とっちーの「終わりなき旅」

出歩くことが好きで、趣味のマラソン、登山、スキーなどの話を中心にきままな呟きを載せられたらいいな。

タイの洪水は、何故何時までも続いているのか?

2011-10-26 21:45:56 | ニュース
タイの洪水のニュースが何週間も前から続いている。ニュースで見る映像では、すごい雨が降っている様子も見えないのに、いまだに収束の見通しがないというのが、不思議に思えていた。日本では大雨が続いたとしても、何週間も続くことはなく数日で水が引いている。どういう事なのか、いろいろ調べてみた。

まず、雨が相当降っていたことは間違いないようだ。例年タイでは、雨季が終わる10月ごろある程度の洪水は起こっているらしい。そして、今年は台風がいくつもインドシナ半島に上陸して猛威を振るい、特別雨量が多かったことが大きな原因だ。また、上流にある2つのダムが大雨で満杯になり同時に放水した事も原因となっている。日本では川の長さが短いので、放水すれば翌日には海まで達してしまうが、タイの川は地形の関係で流れがゆっくりで、しかも海までたどりつくのに日数がかかるという。国土のほとんどが平坦に続いているので水の流れがものすごく遅いらしい。地形が日本とはまったく違うという事が最も大きな原因かもしれない。

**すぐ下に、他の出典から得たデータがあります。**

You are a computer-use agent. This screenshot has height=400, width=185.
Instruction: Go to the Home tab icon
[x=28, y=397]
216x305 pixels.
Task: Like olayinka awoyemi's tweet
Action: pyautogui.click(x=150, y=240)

また、その他の原因として経済成長による急激な森林伐採で、年々熱帯雨林が減少している事が考えられる。1980年からの10年間におけるタイの森林減少率は年率3.3%とAESEAN最大で、国土に占める林野の割合は25%まで急落しているという。そして、山間部では少数民族による「焼き畑」農業が今も続いていて、タイ北部で国境を接するミャンマーでは年間40万ヘクタールの森林が失われている上、その焼き畑の跡地への植林・造林は皆無だという。これらの原因によって熱帯雨林が減少したタイでは、森林の保水能力が失われ、雨水は計り知れない量となり大洪水となってしまったと考えられるそうだ。

異常気象が大きな原因ではあるが、人間による自然破壊がそれを助長していることは間違いないだろう。日本企業がたくさん進出して工業団地を形成しているというが、昔は水田や畑等で雨水を地下に浸透させる逃げ道だった場所かもしれない。今の状況は、人間が自然を大きく変えたことで、自然からの大きいしっぺ返しを受けているのかもしれない。